Well, all I can say is I hope Demos (which is a charity by the way) feels that its sponsorship money was wisely spent if the not-at-all-racist-apart-from-hating-Muslims-and-gypsies columnist takes the prize. Being associated with Richard Littlejohn in the public imagination for all time has got to be worth a few grand of anyone's money.

Anyone aware of "unexpected twists" in Dave's writing?

Update Thursday 10:26 am. Sarah Ditum (whom you should read, BTW) posts on this too, via which I've learned that Steven Poole is posting again and has a good post on Johann Hari. I don't imagine that the mockery of a few bloggers will mean anything to the sponsors or the recipients of these awards, but it won't hurt to try. If we get any further comments, I'll probably belabour this point again.

Tuesday, September 08, 2009

Video killed the radio star civilians

Haven't we been down this road before? Yes we have, and I strongly suspect that this will be one post that more than justifies the "Next weeks columns" link in our right hand sidebar. As always, the jihadis make a video that says "this is revenge for your foreign policy!" and the Decents say "see? it's all because of Sayyid Qutb, you just can't reason with these people? Hey ho.


Bonus ball: "consider that this bumbling scion also told Megrahi on his flight home, in front of media cameras, that his release was “on the table” whenever oil and gas deals were discussed.
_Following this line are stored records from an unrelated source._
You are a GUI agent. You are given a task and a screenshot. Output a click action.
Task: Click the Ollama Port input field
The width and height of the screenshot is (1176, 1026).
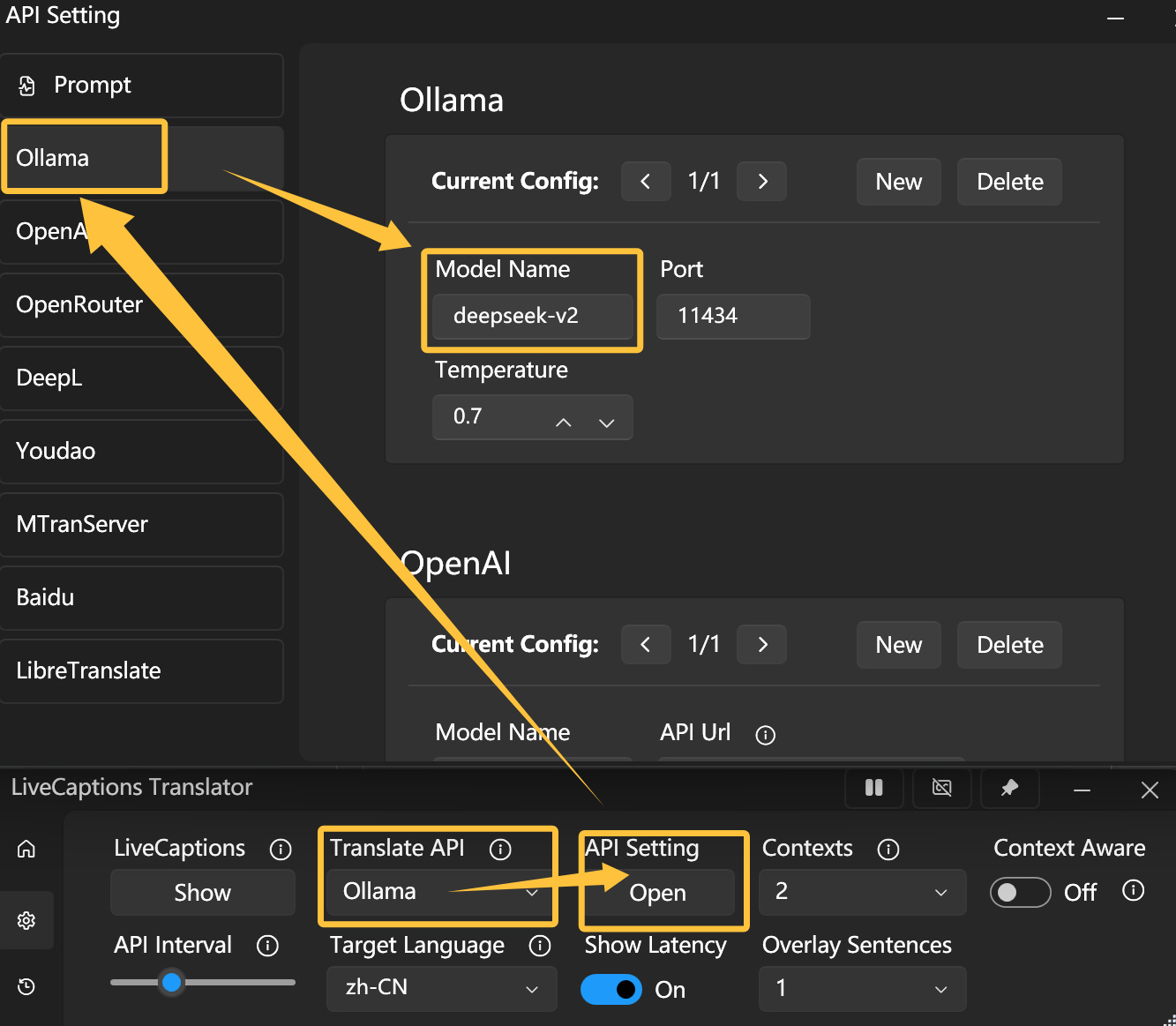coord(732,316)
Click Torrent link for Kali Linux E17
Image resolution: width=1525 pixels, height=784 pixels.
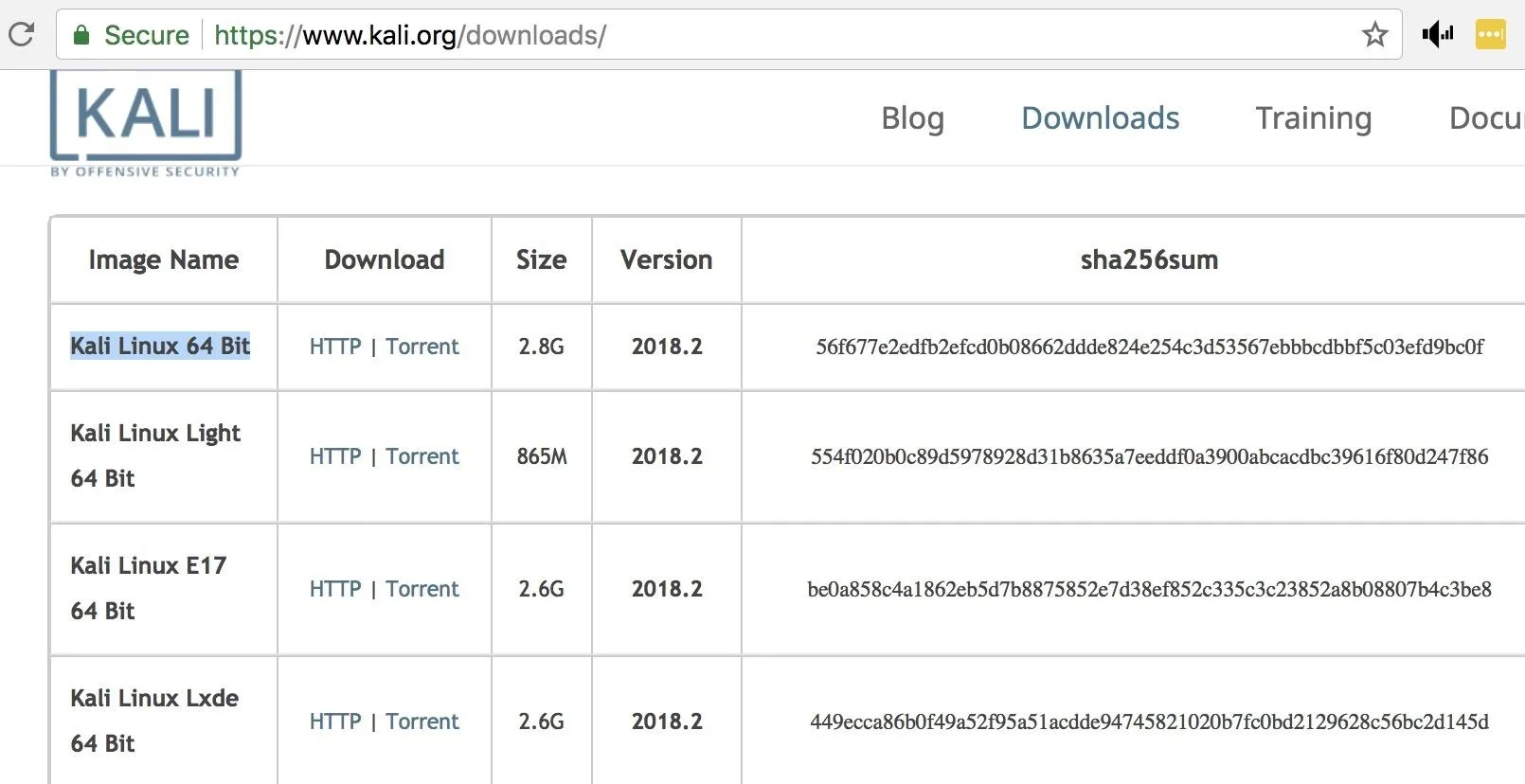click(x=422, y=589)
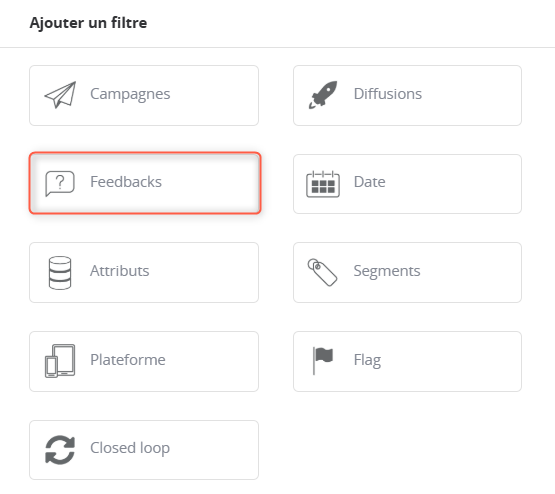Screen dimensions: 555x494
Task: Choose the Closed loop filter label
Action: (130, 448)
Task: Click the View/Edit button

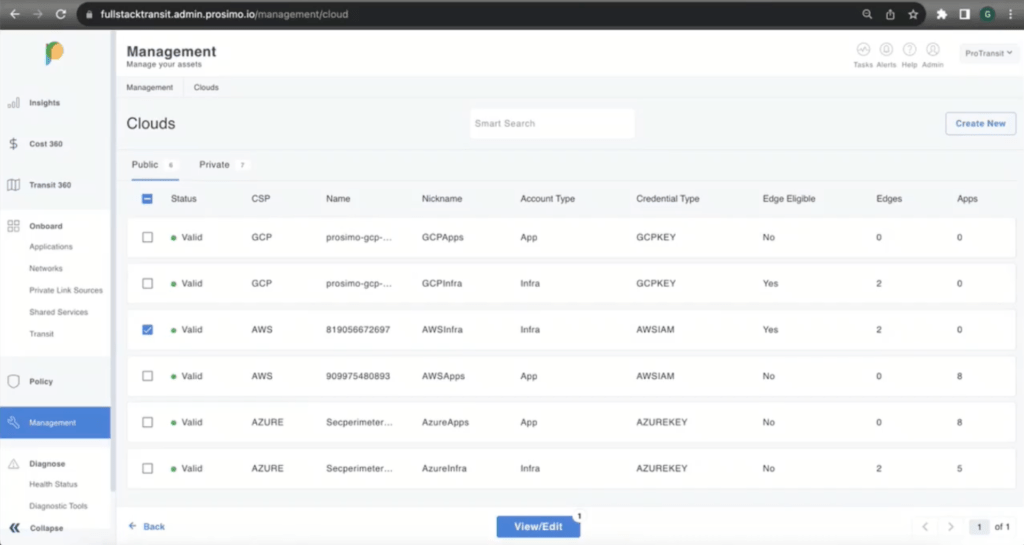Action: coord(538,527)
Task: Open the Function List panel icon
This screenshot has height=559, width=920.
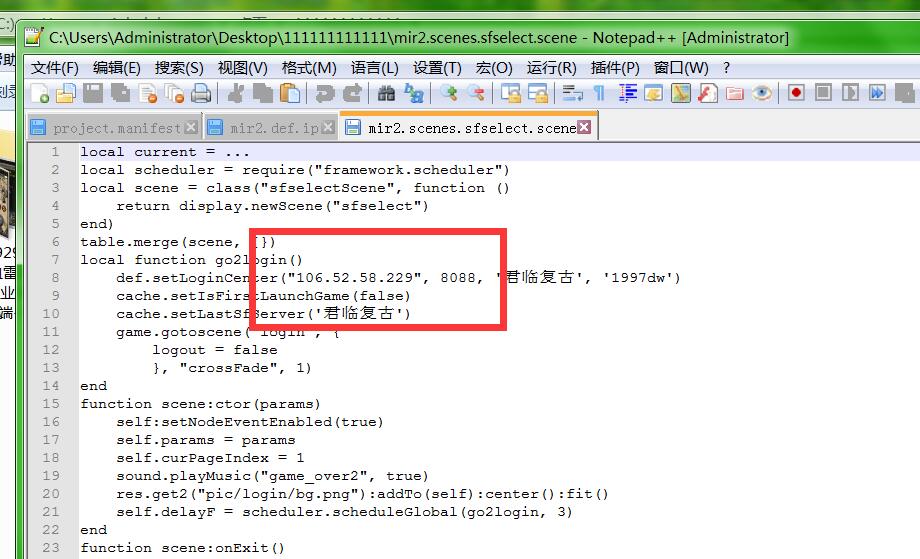Action: pyautogui.click(x=708, y=93)
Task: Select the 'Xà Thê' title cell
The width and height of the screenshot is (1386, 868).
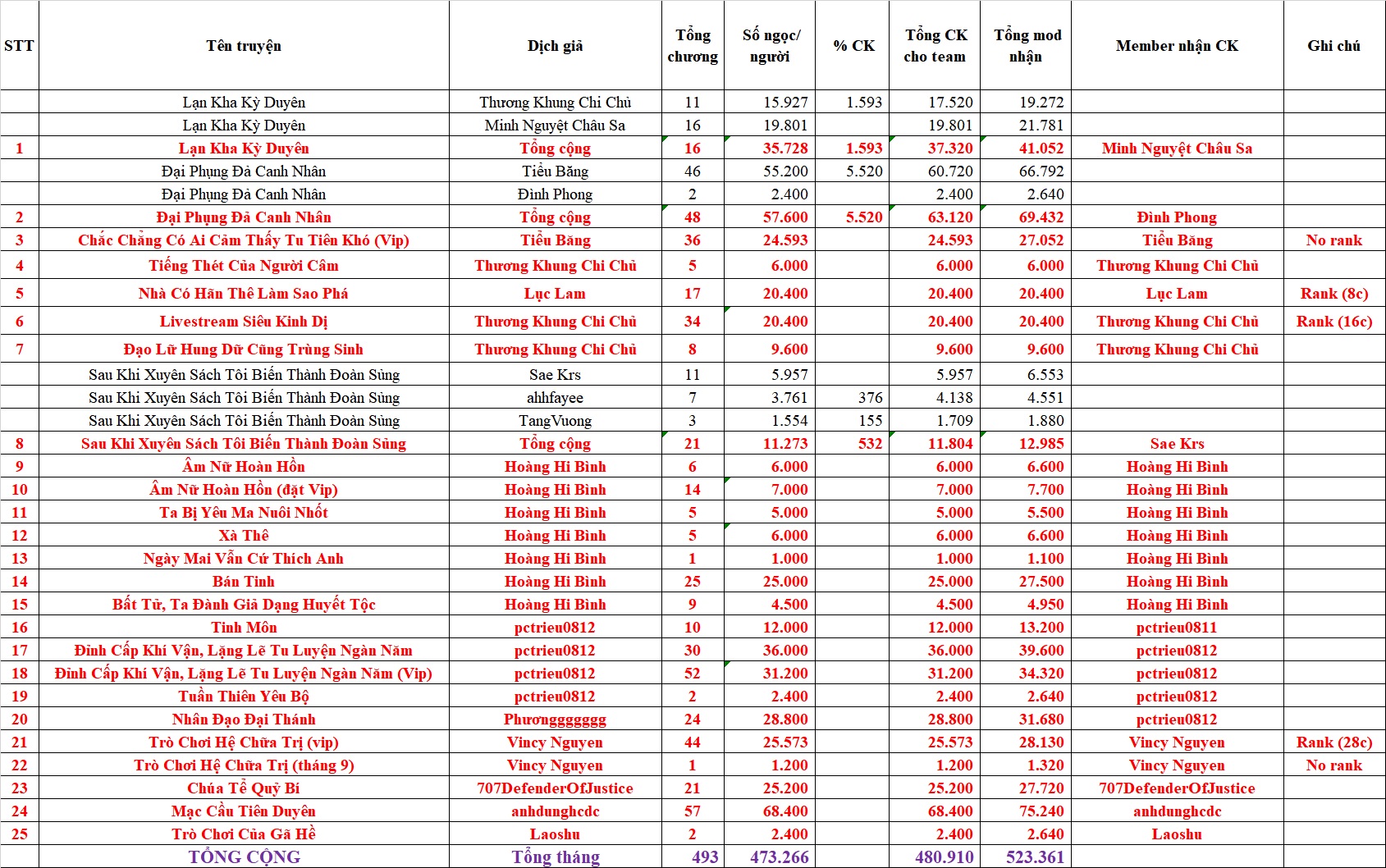Action: [x=244, y=536]
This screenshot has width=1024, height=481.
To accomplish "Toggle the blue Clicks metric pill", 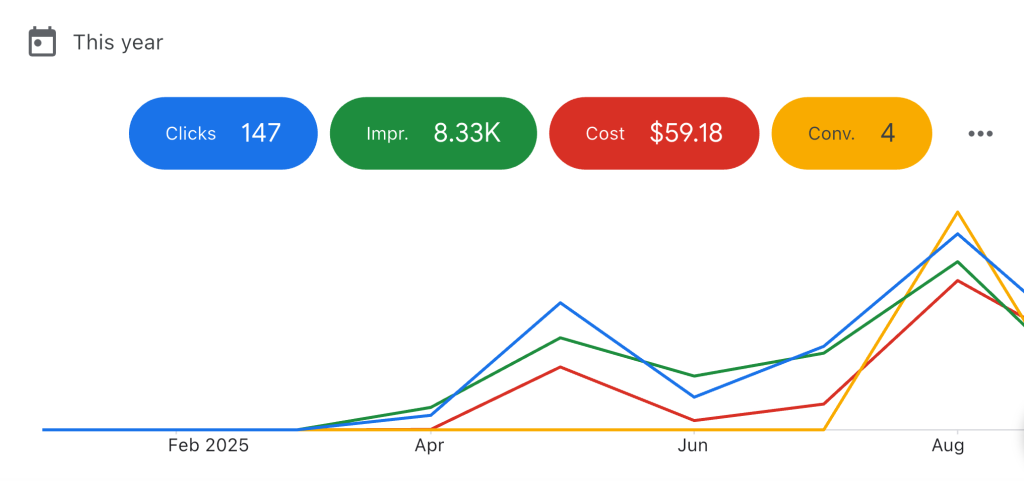I will click(223, 133).
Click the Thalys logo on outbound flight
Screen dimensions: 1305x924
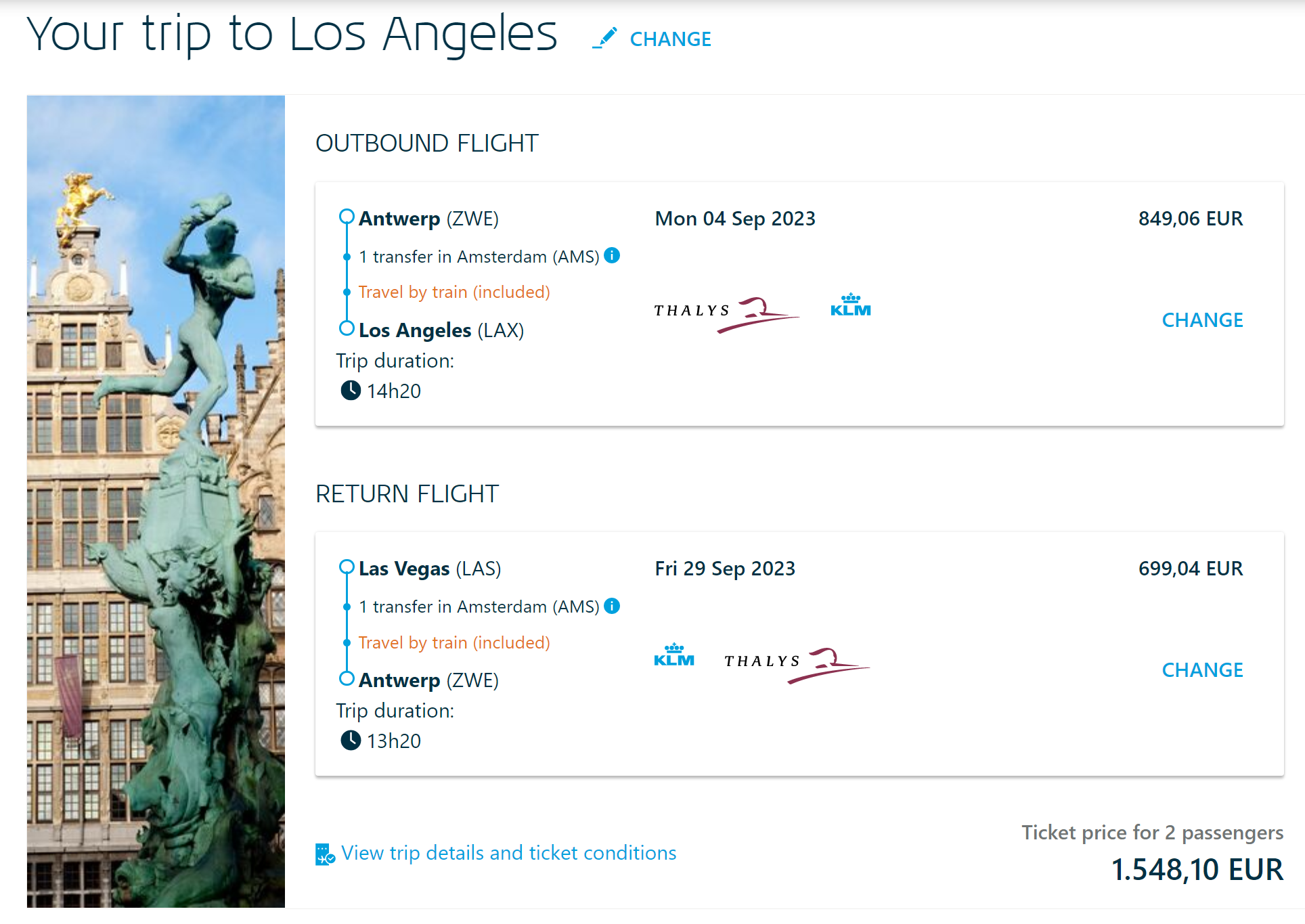(726, 313)
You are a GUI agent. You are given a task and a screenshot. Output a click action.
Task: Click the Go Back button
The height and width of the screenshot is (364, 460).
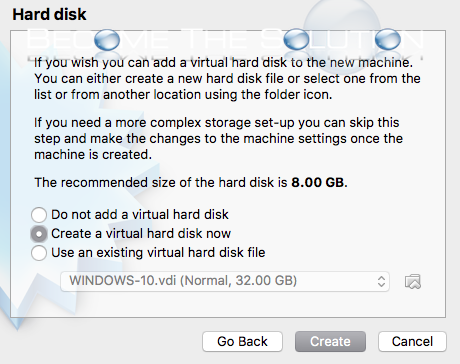click(242, 341)
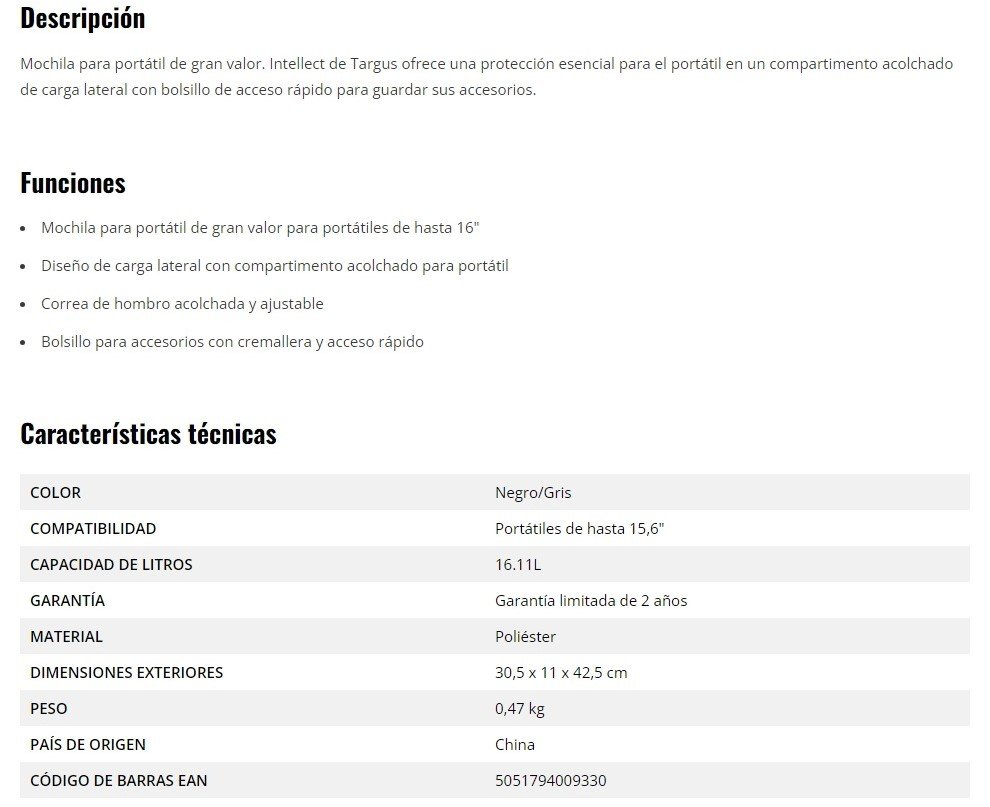Click the correa de hombro acolchada bullet
Screen dimensions: 990x807
coord(182,304)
These are plausible claims that have so embarrassed the already anemic administration of British Prime Minister Gordon Brown that he has tried shunt all responsibility for this scandal onto Scotland, a country that is still part of the United Kingdom and exercises limited self-government. (It taxes the imagination of most Britons to think that had London exerted even the slightest pressure on Edinburgh to stop the transfer of such a high-profile criminal it would have failed to do so.)"

Bonus bonus: This Week In Decent Abuse of Human/Panda Rights Organisations: A collector of second world war memorabilia works for Human Rights Watch and the World Widlife Fund is responsible for what advertising agencies do with campaigns they've rejected

Monday, September 07, 2009

Nuffink to do wiv me, guv

And Aaro notices the casuals and their Muslim equivalents, duking it out on the streets of Birmingham, and concludes … well, not very much, as far as I can see. Young men (or at least, British young men) want to have a fight, and so that's what they're doing, in Birmingham because there wasn't much to do in Brum over the summer while the footie wasn't on.

And so, of course, avoids discussion of the awkward subject of where it was that a load of soccer hooligans (who, frankly, don't look all that young to me, and the fact that they are referring to themselves as "casuals", a roughly twenty years' past tense youth cult, seems relevant) got the idea that England needed defending against a tide of Islamist immigrant bogeymen, and that you could march around protesting about this without being necessarily racist. Wonder who (and whose mates) have been spending the last five years getting that idea front and centre in the national newspapers then?